=== Recorded information ===
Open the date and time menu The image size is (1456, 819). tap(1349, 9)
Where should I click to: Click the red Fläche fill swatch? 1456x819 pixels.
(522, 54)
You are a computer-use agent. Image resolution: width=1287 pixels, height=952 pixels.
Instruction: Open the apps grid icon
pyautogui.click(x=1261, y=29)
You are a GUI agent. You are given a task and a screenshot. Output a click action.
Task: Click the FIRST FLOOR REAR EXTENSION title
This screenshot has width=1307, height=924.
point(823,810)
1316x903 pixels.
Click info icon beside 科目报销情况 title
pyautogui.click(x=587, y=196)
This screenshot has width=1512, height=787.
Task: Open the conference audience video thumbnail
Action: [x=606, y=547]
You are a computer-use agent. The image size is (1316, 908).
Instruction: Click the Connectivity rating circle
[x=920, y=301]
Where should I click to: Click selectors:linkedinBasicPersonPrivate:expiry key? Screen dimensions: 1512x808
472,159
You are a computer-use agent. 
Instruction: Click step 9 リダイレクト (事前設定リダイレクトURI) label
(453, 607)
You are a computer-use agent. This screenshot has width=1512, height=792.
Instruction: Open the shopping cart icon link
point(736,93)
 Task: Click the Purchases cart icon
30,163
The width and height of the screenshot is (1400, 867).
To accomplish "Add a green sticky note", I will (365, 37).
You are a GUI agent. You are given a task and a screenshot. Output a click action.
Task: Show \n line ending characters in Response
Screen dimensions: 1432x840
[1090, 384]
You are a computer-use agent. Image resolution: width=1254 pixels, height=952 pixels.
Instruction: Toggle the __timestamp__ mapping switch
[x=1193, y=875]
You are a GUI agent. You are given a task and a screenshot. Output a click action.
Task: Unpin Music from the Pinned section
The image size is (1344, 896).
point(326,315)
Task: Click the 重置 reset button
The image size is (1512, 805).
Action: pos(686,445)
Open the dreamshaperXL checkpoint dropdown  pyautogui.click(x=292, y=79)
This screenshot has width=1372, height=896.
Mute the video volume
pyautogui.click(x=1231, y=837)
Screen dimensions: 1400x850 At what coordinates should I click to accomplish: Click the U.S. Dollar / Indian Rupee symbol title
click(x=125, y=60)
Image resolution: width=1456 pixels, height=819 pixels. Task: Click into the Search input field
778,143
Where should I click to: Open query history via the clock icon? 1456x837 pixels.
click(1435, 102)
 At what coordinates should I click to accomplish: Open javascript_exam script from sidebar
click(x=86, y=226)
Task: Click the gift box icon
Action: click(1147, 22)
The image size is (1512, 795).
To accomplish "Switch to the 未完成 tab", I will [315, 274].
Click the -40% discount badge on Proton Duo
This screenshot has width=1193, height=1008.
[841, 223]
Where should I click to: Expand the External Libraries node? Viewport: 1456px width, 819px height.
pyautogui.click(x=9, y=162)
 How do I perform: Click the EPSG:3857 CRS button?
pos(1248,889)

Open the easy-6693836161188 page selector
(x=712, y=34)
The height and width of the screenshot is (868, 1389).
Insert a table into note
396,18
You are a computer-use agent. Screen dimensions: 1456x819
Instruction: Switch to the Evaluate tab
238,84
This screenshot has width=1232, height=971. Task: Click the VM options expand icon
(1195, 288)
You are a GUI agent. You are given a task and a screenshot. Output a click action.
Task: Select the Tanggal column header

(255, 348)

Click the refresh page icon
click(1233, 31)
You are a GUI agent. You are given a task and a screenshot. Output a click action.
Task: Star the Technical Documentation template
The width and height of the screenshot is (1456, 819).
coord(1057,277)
===
What the task asks: Return every entry verbatim.

Response for this exercise:
Open the date and time menu The image size is (1456, 819). tap(1349, 9)
Where should I click to: Click the red Fläche fill swatch? 1456x819 pixels.
(522, 54)
You are a computer-use agent. Image resolution: width=1287 pixels, height=952 pixels.
Instruction: Open the apps grid icon
pyautogui.click(x=1261, y=29)
You are a GUI agent. You are given a task and a screenshot. Output a click action.
Task: Click the FIRST FLOOR REAR EXTENSION title
This screenshot has width=1307, height=924.
point(823,810)
1316x903 pixels.
Click info icon beside 科目报销情况 title
pyautogui.click(x=587, y=196)
This screenshot has width=1512, height=787.
Task: Open the conference audience video thumbnail
Action: [x=606, y=547]
You are a computer-use agent. The image size is (1316, 908).
Instruction: Click the Connectivity rating circle
[x=920, y=301]
Where should I click to: Click selectors:linkedinBasicPersonPrivate:expiry key? Screen dimensions: 1512x808
472,159
You are a computer-use agent. 
Instruction: Click step 9 リダイレクト (事前設定リダイレクトURI) label
(453, 607)
You are a computer-use agent. This screenshot has width=1512, height=792.
Instruction: Open the shopping cart icon link
point(736,93)
 Task: Click the Purchases cart icon
30,163
The width and height of the screenshot is (1400, 867).
To accomplish "Add a green sticky note", I will (365, 37).
You are a GUI agent. You are given a task and a screenshot. Output a click action.
Task: Show \n line ending characters in Response
Screen dimensions: 1432x840
[1090, 384]
You are a computer-use agent. Image resolution: width=1254 pixels, height=952 pixels.
Instruction: Toggle the __timestamp__ mapping switch
[x=1193, y=875]
You are a GUI agent. You are given a task and a screenshot. Output a click action.
Task: Unpin Music from the Pinned section
The image size is (1344, 896).
point(326,315)
Task: Click the 重置 reset button
The image size is (1512, 805).
Action: pos(686,445)
Open the dreamshaperXL checkpoint dropdown  pyautogui.click(x=292, y=79)
This screenshot has width=1372, height=896.
Mute the video volume
pyautogui.click(x=1231, y=837)
Screen dimensions: 1400x850 At what coordinates should I click to accomplish: Click the U.S. Dollar / Indian Rupee symbol title
click(x=125, y=60)
Image resolution: width=1456 pixels, height=819 pixels. Task: Click into the Search input field
778,143
Where should I click to: Open query history via the clock icon? 1456x837 pixels.
click(1435, 102)
 At what coordinates should I click to accomplish: Open javascript_exam script from sidebar
click(x=86, y=226)
Task: Click the gift box icon
Action: click(1147, 22)
The image size is (1512, 795).
To accomplish "Switch to the 未完成 tab", I will [315, 274].
Click the -40% discount badge on Proton Duo
This screenshot has width=1193, height=1008.
[841, 223]
Where should I click to: Expand the External Libraries node? Viewport: 1456px width, 819px height.
pyautogui.click(x=9, y=162)
 How do I perform: Click the EPSG:3857 CRS button?
pos(1248,889)

Open the easy-6693836161188 page selector
(x=712, y=34)
The height and width of the screenshot is (868, 1389).
Insert a table into note
396,18
You are a computer-use agent. Screen dimensions: 1456x819
Instruction: Switch to the Evaluate tab
238,84
This screenshot has width=1232, height=971. Task: Click the VM options expand icon
(1195, 288)
You are a GUI agent. You are given a task and a screenshot. Output a click action.
Task: Select the Tanggal column header

(255, 348)

Click the refresh page icon
click(1233, 31)
You are a GUI agent. You are given a task and a screenshot. Output a click action.
Task: Star the Technical Documentation template
The width and height of the screenshot is (1456, 819).
coord(1057,277)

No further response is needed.